GR: Snow Crash is lauded for its anticipation of (or influence over) later creations in software and gaming, such as Second Life. Where do you see the Internet going in five to ten years? Any predictions or trends you have observed?I would add that this sort of thing is happening not just on the Internet but also in more traditional media. If you watch Fox News you get one version of reality, if you watch some other channel, you get another version. It is by no means new that different people/organization/media outlets have different outlooks, emphasize different aspects of an event, and so on, of course. But it feels like the quality of these conversations has changed from "We have different views about what happened" to "We are going to clog the channels with so many conflicting claims that it will be impossible to discuss what happened at all." (That doesn't describe my perception of the quality change very well, but I'm not coming up with a better description.)
NS: I see this as more and more of a social class issue. I'm remembering the advent of late '60s/early '70s drug culture when I was a kid. Authority figures would try to scare us away from drugs, and whether or not we were actually using drugs, we would just laugh at them because their threats and warnings seemed so overwrought. We all knew people who used various kinds of drugs but managed to stay healthy and out of trouble. Much later, it became obvious to me that the middle-class kids I tended to hang out with were cushioned from possible negative effects of drugs by their intellectual, financial, and social capital. Their parents and friends and neighbors kept an eye on them; Dad was always there to bail them out; they knew lawyers and doctors who could get them out of trouble. But that wasn't true of lower-class drug users. Poor people and communities really did suffer terrible effects from drugs because they lacked that cushion.

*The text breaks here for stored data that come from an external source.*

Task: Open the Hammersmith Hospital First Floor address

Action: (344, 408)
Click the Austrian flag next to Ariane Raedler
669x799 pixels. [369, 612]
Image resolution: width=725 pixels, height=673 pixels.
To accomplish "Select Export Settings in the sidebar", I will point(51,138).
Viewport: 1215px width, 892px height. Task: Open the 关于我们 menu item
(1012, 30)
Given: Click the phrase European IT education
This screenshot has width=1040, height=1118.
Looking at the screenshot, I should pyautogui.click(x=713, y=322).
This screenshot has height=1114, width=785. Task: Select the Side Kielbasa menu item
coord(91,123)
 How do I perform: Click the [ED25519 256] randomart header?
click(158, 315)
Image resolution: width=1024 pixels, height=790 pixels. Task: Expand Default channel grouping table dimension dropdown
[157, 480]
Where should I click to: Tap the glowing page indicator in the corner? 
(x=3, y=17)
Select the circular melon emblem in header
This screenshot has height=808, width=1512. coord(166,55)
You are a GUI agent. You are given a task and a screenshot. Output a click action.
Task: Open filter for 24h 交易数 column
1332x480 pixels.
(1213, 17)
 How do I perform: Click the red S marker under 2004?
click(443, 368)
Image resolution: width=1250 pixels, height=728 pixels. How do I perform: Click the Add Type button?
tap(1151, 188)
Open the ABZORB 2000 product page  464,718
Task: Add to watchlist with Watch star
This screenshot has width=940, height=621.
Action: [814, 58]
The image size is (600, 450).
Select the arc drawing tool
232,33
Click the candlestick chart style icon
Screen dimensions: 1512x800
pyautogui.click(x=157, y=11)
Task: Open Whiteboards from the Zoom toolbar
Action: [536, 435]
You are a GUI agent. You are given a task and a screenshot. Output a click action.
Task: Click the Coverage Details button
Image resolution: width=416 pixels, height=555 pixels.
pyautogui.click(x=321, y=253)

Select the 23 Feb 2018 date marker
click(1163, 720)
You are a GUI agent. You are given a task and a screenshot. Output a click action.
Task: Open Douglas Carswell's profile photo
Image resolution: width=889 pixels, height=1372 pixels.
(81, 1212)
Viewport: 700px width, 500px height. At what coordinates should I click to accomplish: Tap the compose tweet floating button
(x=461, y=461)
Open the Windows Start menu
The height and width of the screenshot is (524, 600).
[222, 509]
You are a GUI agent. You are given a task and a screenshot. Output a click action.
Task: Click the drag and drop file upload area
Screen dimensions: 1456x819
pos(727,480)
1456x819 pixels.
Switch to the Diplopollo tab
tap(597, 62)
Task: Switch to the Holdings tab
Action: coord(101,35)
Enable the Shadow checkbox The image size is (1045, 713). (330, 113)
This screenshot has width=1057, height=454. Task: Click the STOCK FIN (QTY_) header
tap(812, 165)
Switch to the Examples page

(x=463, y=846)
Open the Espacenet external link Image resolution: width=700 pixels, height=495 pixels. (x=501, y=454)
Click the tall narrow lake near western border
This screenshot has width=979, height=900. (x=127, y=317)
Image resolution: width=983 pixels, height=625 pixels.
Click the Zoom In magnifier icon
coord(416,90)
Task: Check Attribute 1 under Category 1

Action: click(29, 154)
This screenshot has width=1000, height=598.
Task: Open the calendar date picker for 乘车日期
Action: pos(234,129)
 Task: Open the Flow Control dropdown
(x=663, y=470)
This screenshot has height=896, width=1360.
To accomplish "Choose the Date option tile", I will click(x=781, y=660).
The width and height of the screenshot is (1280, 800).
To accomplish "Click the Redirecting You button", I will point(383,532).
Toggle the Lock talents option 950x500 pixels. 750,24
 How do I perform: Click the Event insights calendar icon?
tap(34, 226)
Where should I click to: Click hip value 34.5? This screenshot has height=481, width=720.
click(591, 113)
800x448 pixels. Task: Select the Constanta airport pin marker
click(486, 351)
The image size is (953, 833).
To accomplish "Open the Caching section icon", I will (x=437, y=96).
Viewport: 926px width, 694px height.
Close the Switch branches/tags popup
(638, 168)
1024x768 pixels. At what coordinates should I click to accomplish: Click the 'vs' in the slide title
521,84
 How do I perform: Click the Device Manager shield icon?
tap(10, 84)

How does this apply to the Internet? Well, a few years ago we heard (and we still sometimes hear) dire warnings about the possible negative effects of the Internet, but we've gotten into the habit of laughing them off. We all know how to discern spam from legitimate email; we self-police on Wikipedia; we develop a sixth sense for knowing when a web page was put up by a crackpot. So I'm pretty complacent and pretty positive about the Internet as long as I'm hanging out with technically savvy Internet users. But when I come into contact with users who aren't so technically savvy, I'm shocked by how gullible they are and how effectively they are being manipulated by bad actors who know how to exploit that gullibility. There is a huge political campaign being waged right now in the form of E-mail smears that are being forwarded around the Internet like chain letters. They are obviously coming out of campaign boiler rooms somewhere, but they are sent around from person to person in social networks that fly way under the radar of MySpace, Facebook, etc., and many of the recipients are just unbelievably naive about them — they'll believe any kind of accusation against a candidate, so long as it's contained in one of these E-mails. That's only one example of how technically non-savvy people are being gulled and used on the Internet. I think we are headed for a situation in which we have a distinct intellectual/information underclass, created and perpetuated by bad Internet memes, and that the vector for those memes is going to be E-mail rather than Web pages.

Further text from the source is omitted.